Records from a data collection
····················

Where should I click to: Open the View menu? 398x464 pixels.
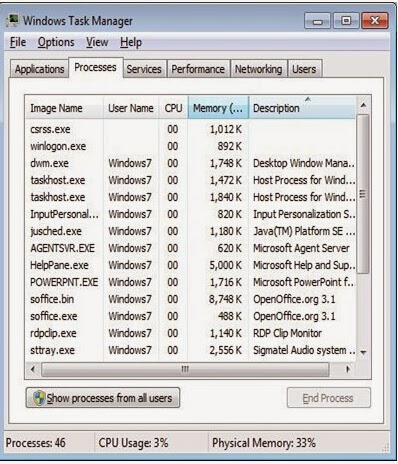tap(97, 42)
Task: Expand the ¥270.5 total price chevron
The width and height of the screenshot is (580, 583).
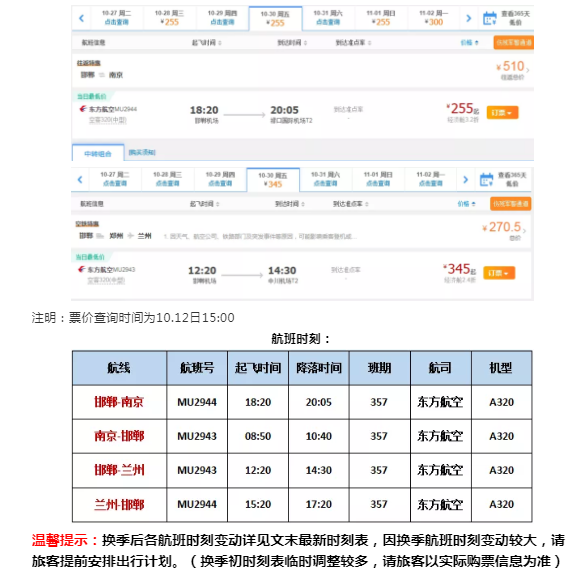Action: click(524, 231)
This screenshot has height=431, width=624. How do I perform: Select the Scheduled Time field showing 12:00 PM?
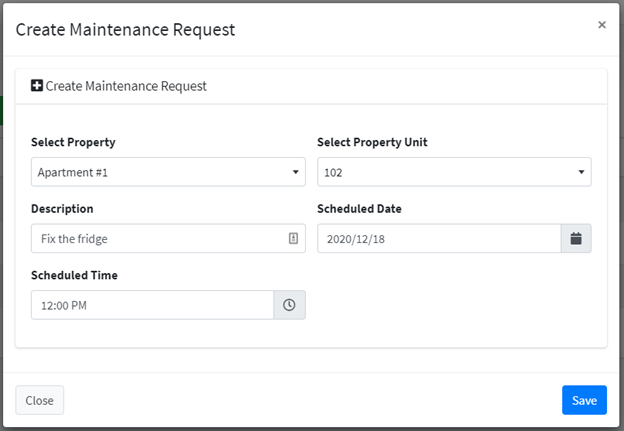[x=152, y=305]
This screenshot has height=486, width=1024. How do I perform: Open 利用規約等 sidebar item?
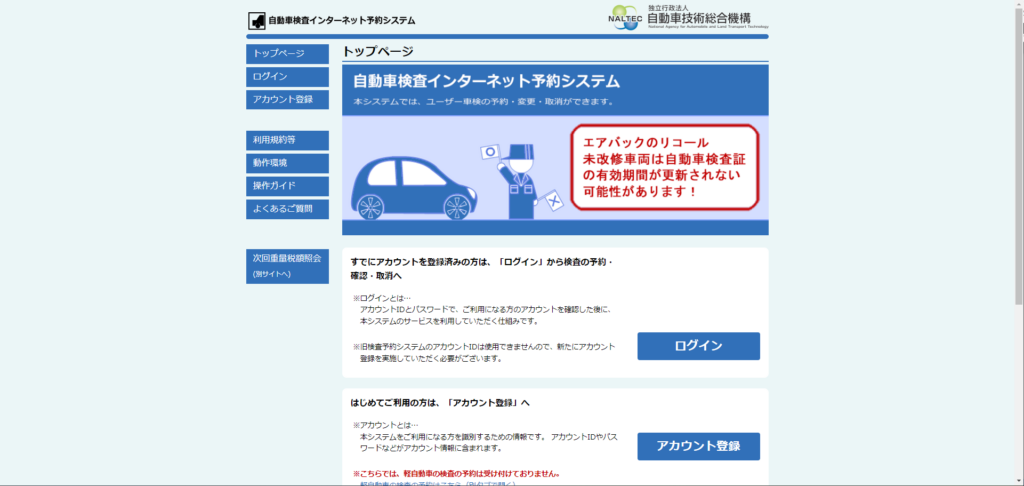pyautogui.click(x=287, y=140)
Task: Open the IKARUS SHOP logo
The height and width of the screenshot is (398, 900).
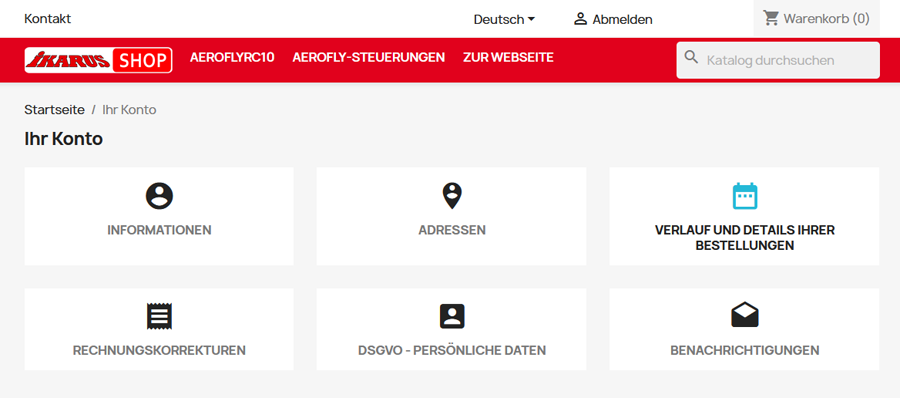Action: tap(98, 60)
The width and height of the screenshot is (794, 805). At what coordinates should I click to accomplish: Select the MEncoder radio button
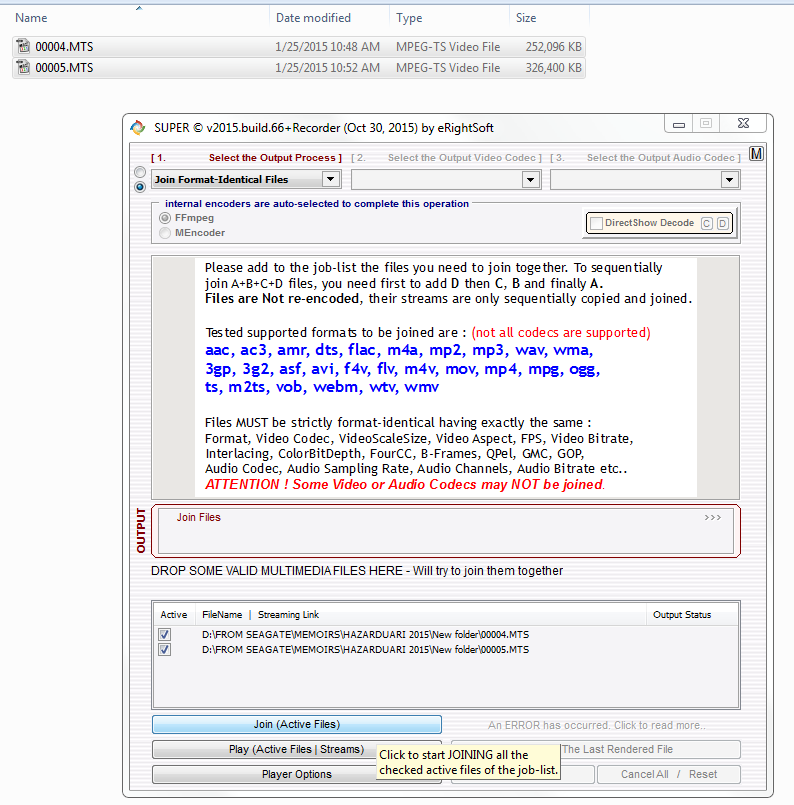(166, 233)
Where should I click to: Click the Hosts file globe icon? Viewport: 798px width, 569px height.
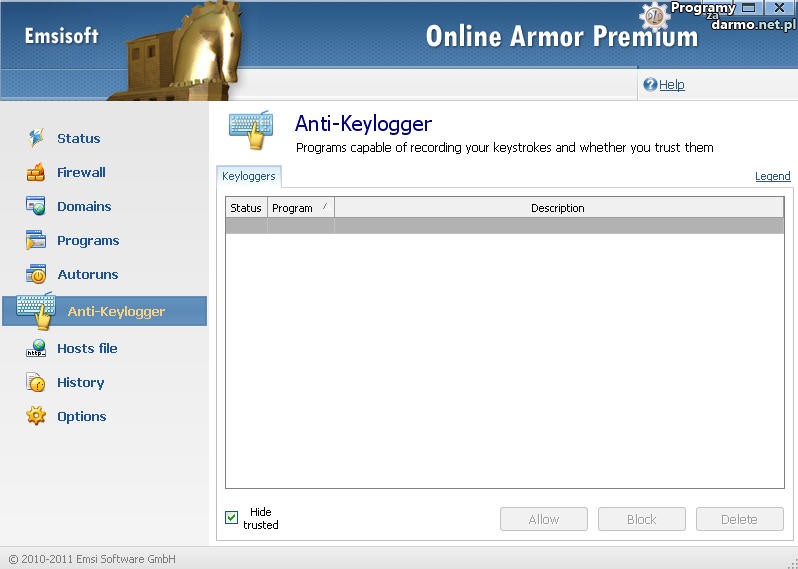tap(36, 348)
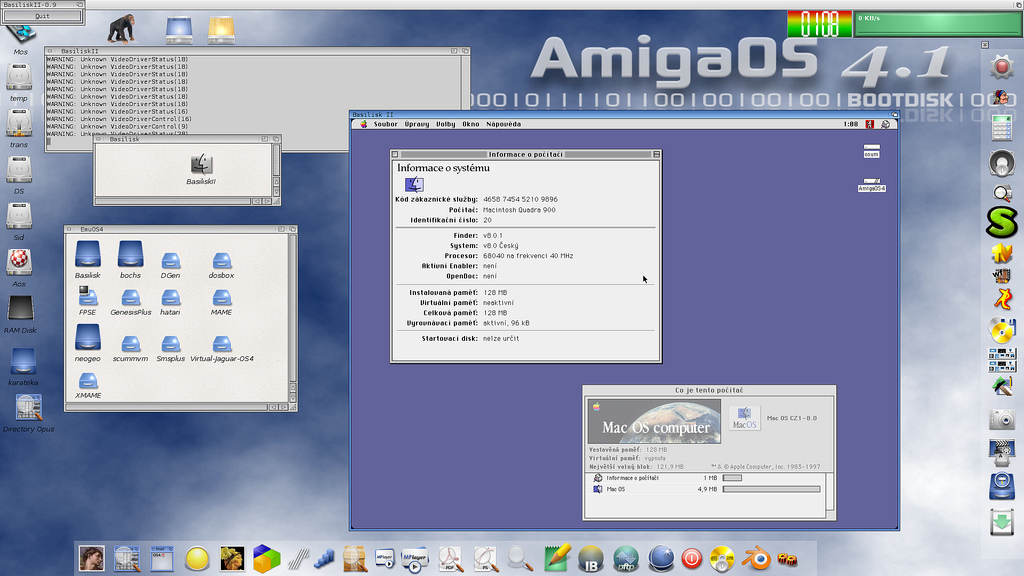Click the RAM Disk desktop icon
Viewport: 1024px width, 576px height.
(20, 310)
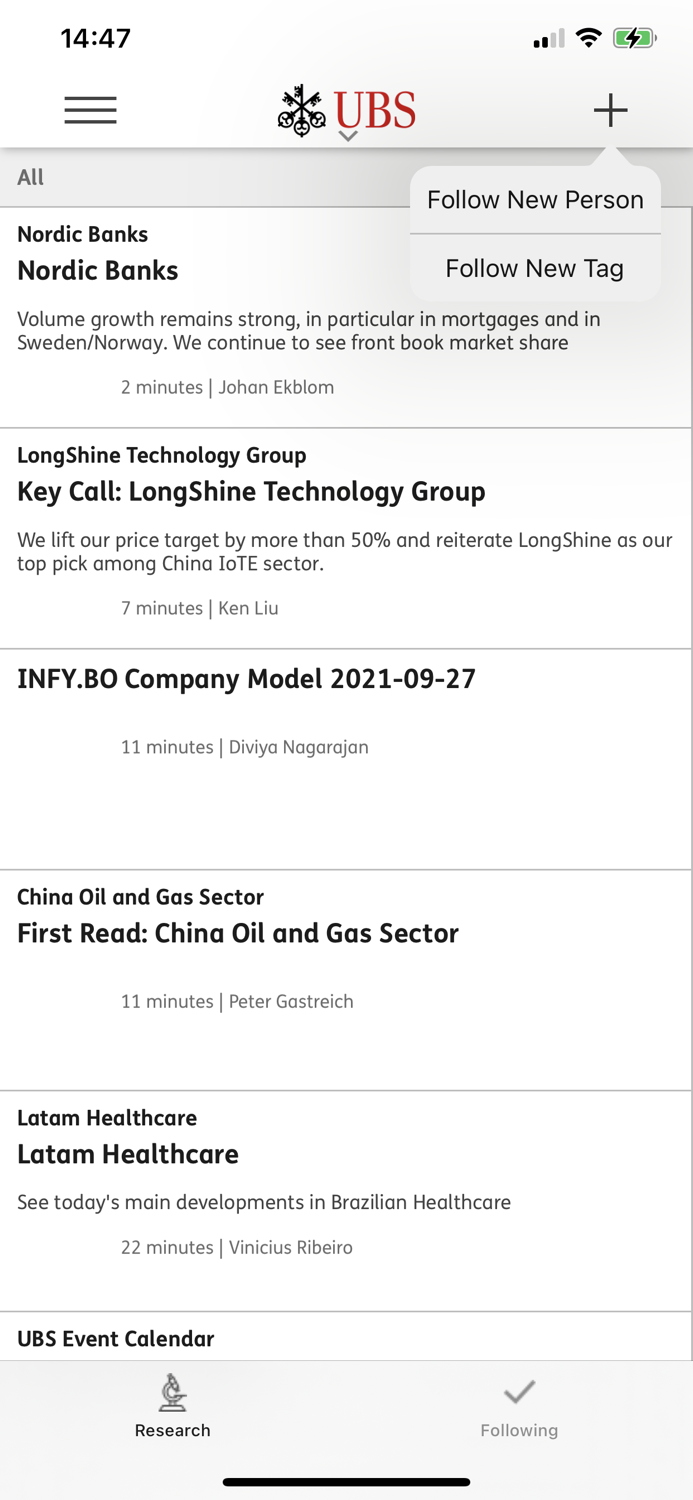
Task: Open the Latam Healthcare article by Vinicius Ribeiro
Action: (x=200, y=1180)
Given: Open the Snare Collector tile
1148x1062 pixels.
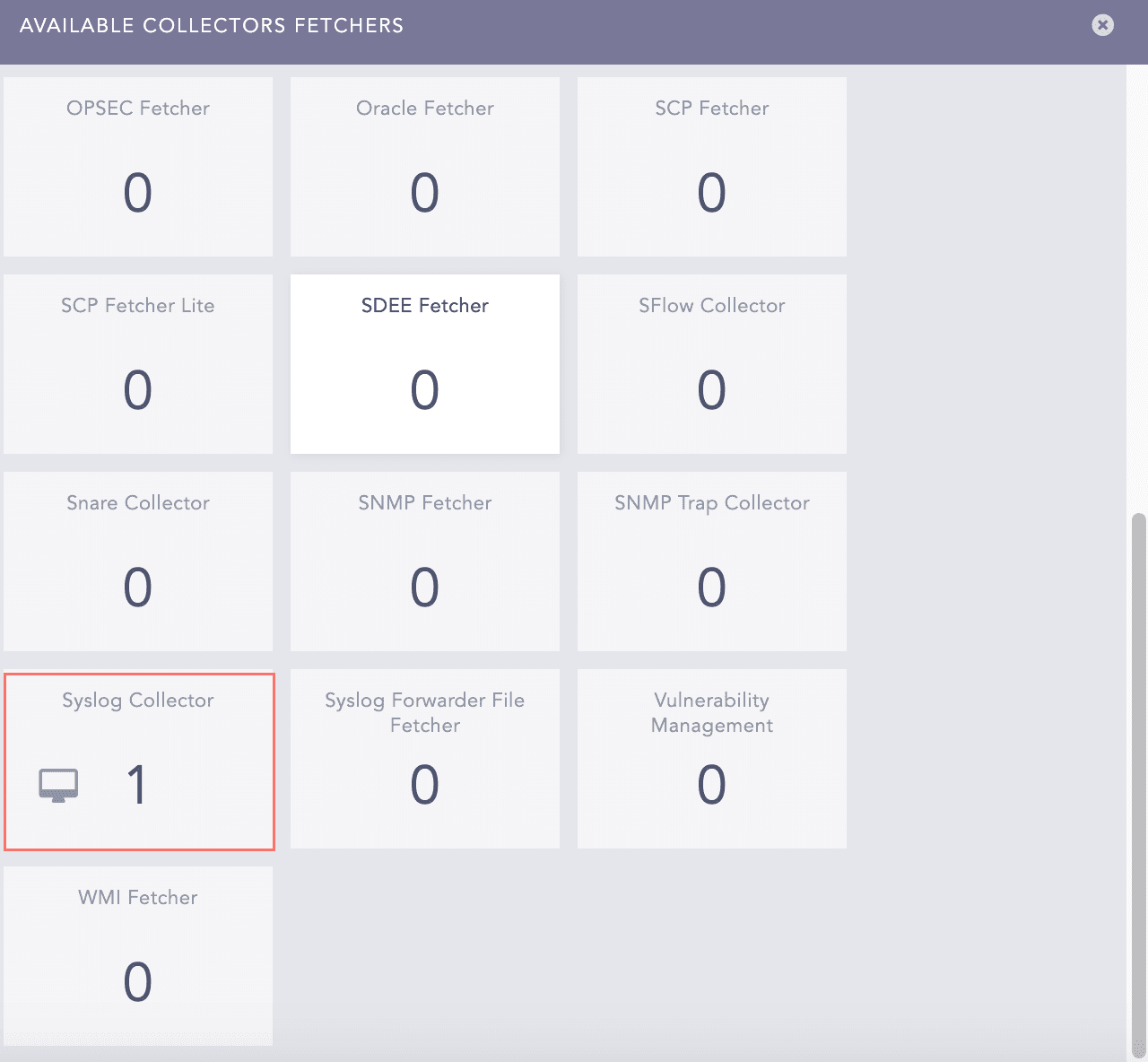Looking at the screenshot, I should click(x=138, y=561).
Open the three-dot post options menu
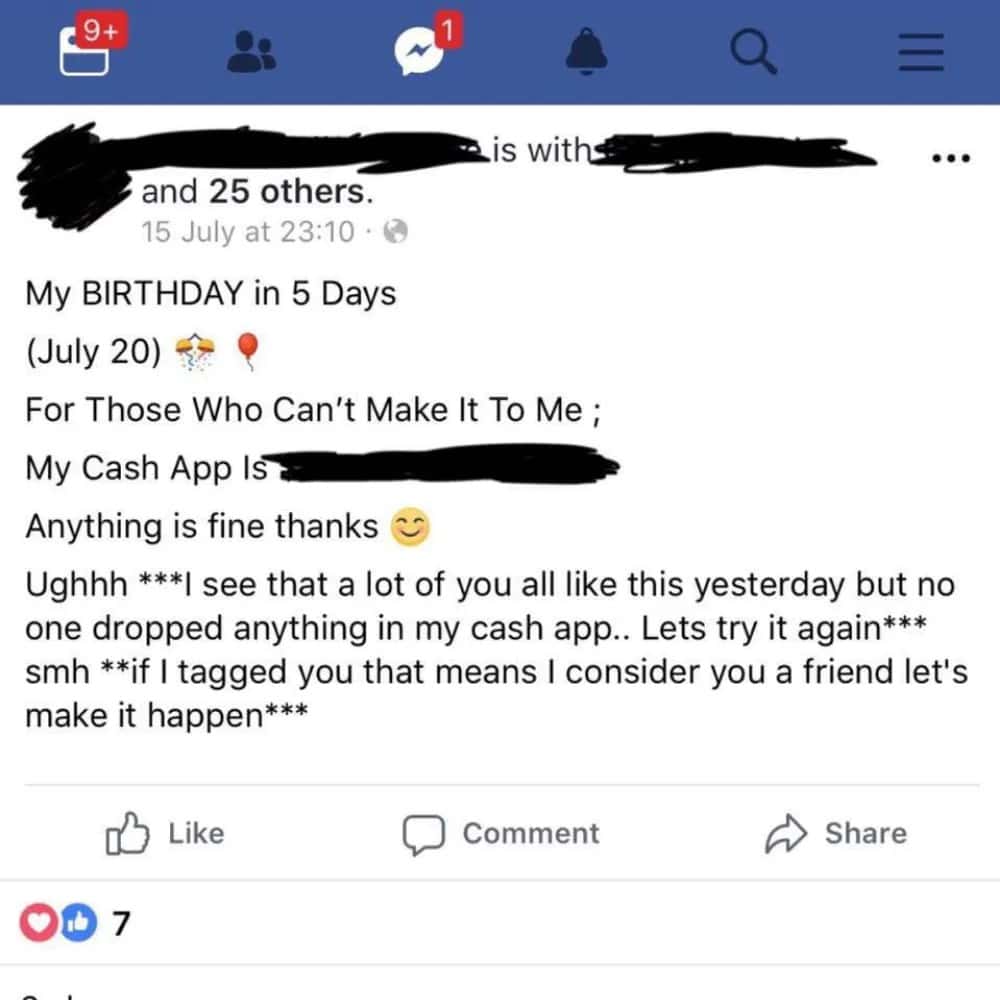The image size is (1000, 1000). 951,158
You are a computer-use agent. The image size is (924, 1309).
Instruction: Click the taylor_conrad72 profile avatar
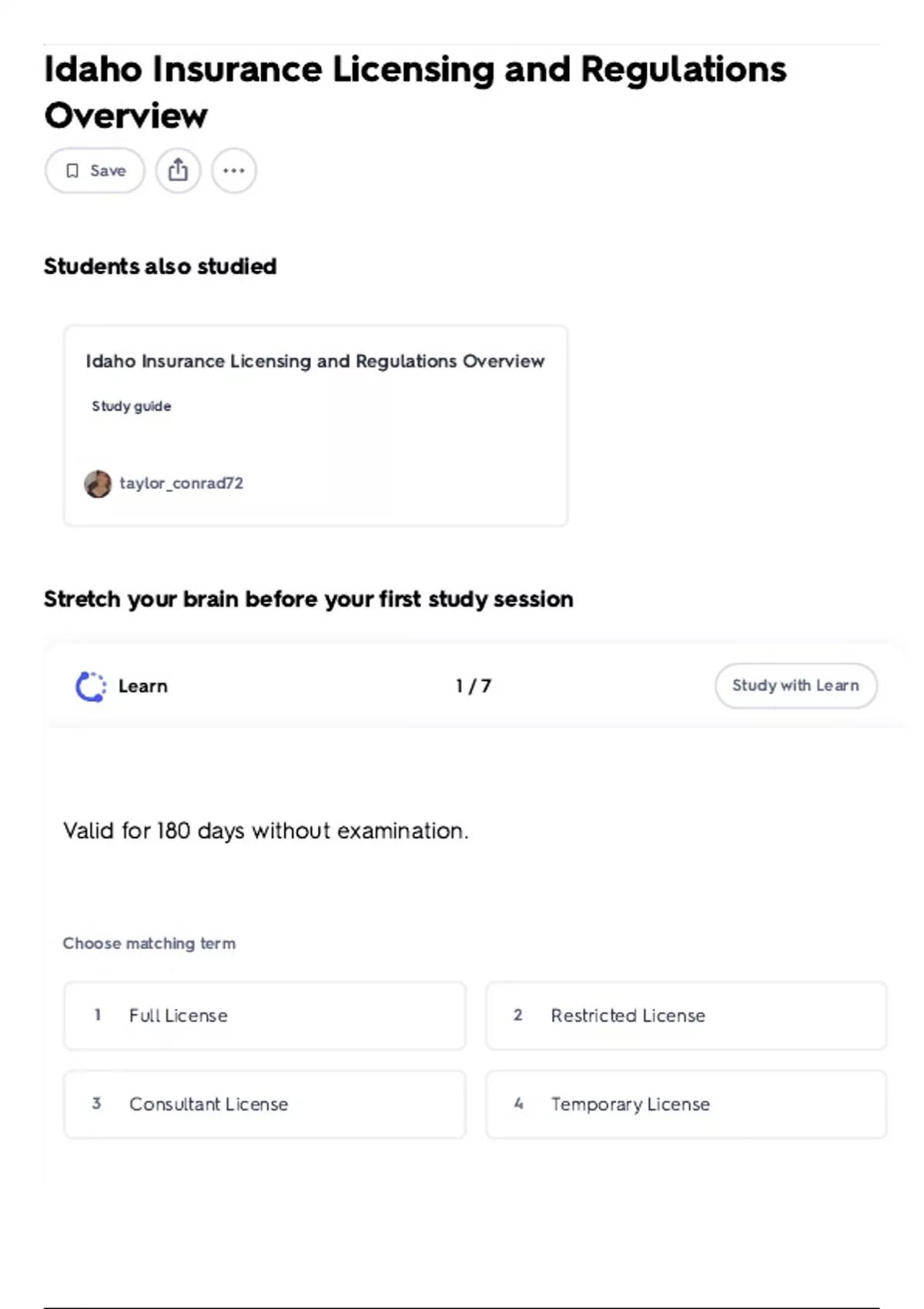point(98,484)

····················

Swap "perform" for "complete" in everything from the line with "Task: Expand the ¥270.5 total price chevron" down to the line with "pyautogui.click(x=287, y=140)", and give those lines back otherwise unchanged. Leave the pictures out.

Task: Expand the ¥270.5 total price chevron
The width and height of the screenshot is (580, 583).
Action: click(524, 231)
This screenshot has height=431, width=624. How do I complete: Select the Scheduled Time field showing 12:00 PM?
[x=152, y=305]
This screenshot has height=486, width=1024. How do I complete: Open 利用規約等 sidebar item?
pyautogui.click(x=287, y=140)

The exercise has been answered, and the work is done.